Five trends in wellness program incentives
A recent national survey found 48% of employers plan to tie financial incentives to workers’ participation in health programs in 2013, and 29% were linking them to achieving specific health goals. This strategy also is popular in Michigan, as another survey showed that 42% of companies of all sizes offered incentives for employees who stayed healthy.
How can employers use incentives to boost employee participation and success in wellness programs? Here are five of the latest trends to give you some ideas.
Outcomes-based incentives – According to a Towers Watson survey, 13% of employers use rewards or penalties based on biometric outcomes (for example, target BMI or cholesterol levels), but another 61% are planning or considering adding them in the next several years. A mid-market benefit survey in Michigan found 8% of employers charged employees a tobacco surcharge.
Earned rewards – Some companies provide employees with pedometers and offer financial reward for walking so many miles in a week or in a month. Walking clubs can boost participation in these programs.

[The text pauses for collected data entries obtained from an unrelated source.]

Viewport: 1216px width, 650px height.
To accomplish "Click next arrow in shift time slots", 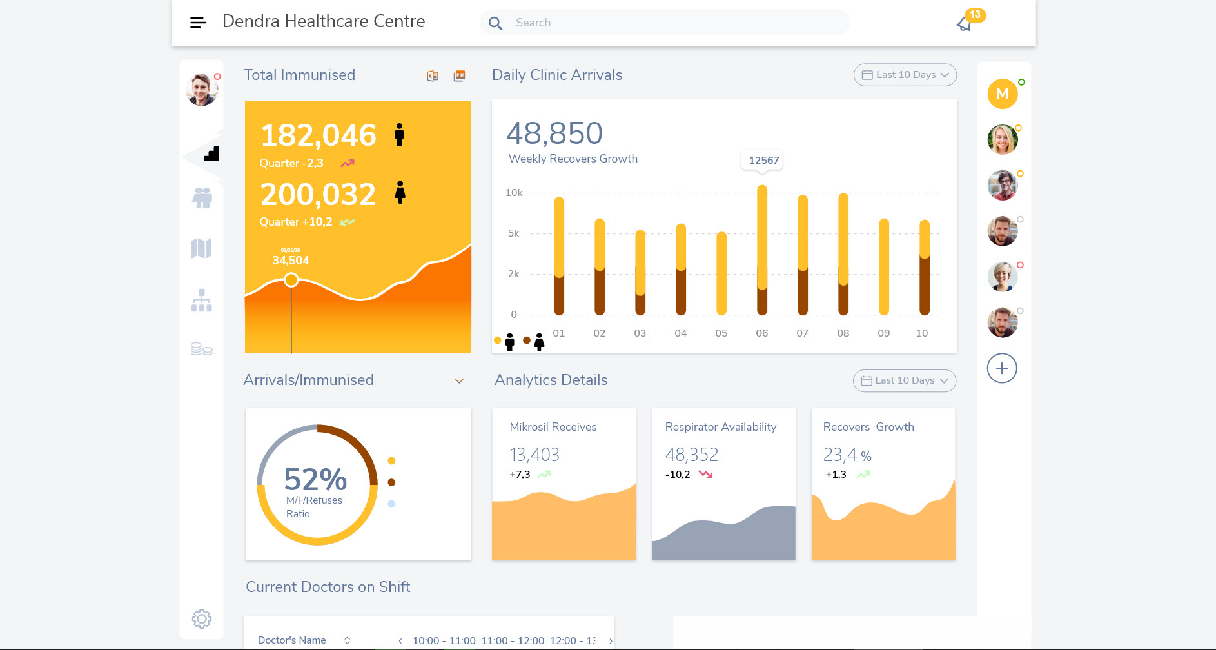I will click(x=611, y=641).
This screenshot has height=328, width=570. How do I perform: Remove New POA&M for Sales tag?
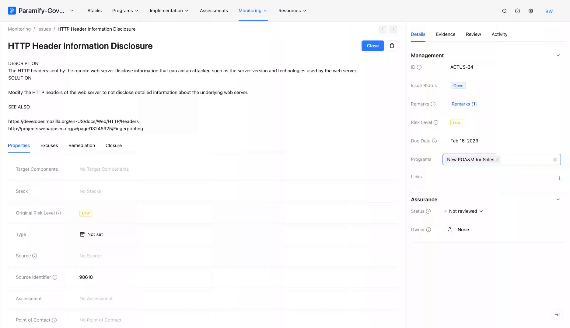tap(497, 159)
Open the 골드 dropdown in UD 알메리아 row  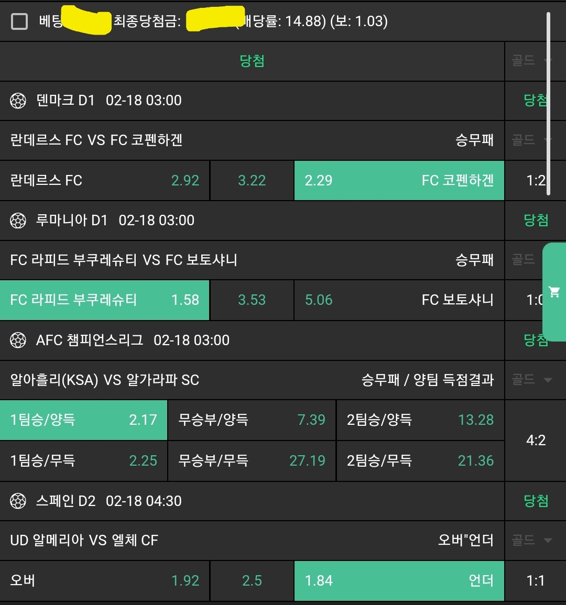(x=532, y=540)
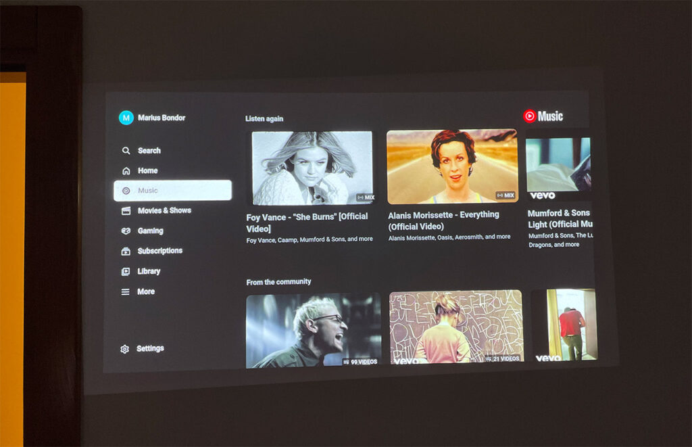Play the Foy Vance She Burns video
692x447 pixels.
(x=313, y=168)
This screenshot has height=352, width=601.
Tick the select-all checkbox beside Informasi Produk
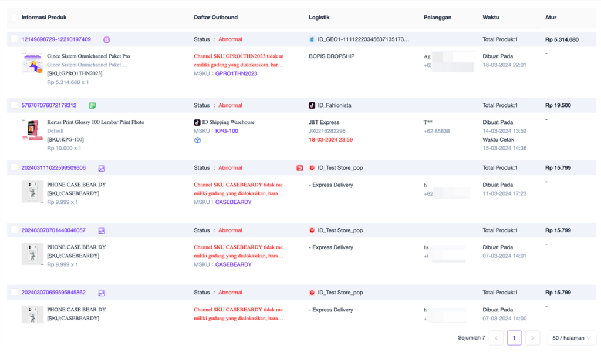point(14,18)
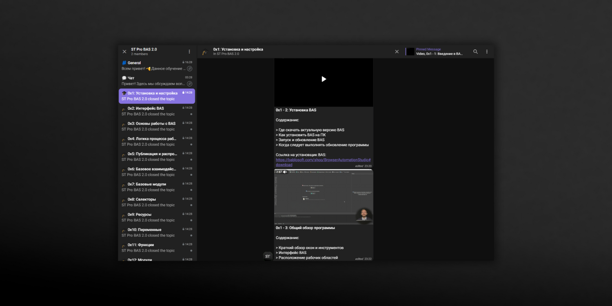Click the ST Pro BAS 2.0 group title
The height and width of the screenshot is (306, 612).
click(144, 49)
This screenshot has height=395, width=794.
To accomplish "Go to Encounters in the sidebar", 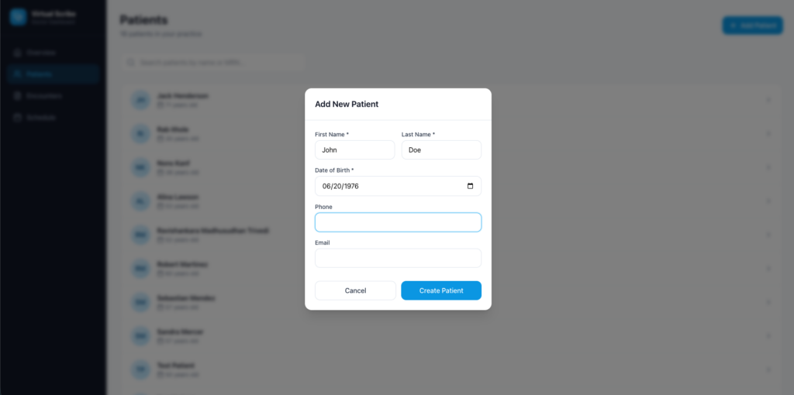I will 43,96.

Cash incentives for testing – One company offered $500 off the annual deductible on its health plan for getting a blood test. About 90% of its employees took the test, which helps doctors identify those at risk of developing diabetes and other debilitating (and expensive) medical conditions before it’s too late to prevent them.
Fun and games – One of the hot buzz words in wellness is “gamification,” which includes everything from “The Biggest Loser” weight loss competitions to social network challenges that track how many veggies you eat or minutes you walk each day. By the end of 2013, 60% of employers indicated that their health initiatives will include games or competitions.
Lifestyle benefits – Mercy Health in Muskegon motivates employees to participate in wellness by linking their health with their lifestyle. Reminding people that good health allows them to play with the grandchildren or still enjoy the outdoors is a powerful emotional link that can make them take better care of themselves, said Kay Beebe, one of its nurse practitioner.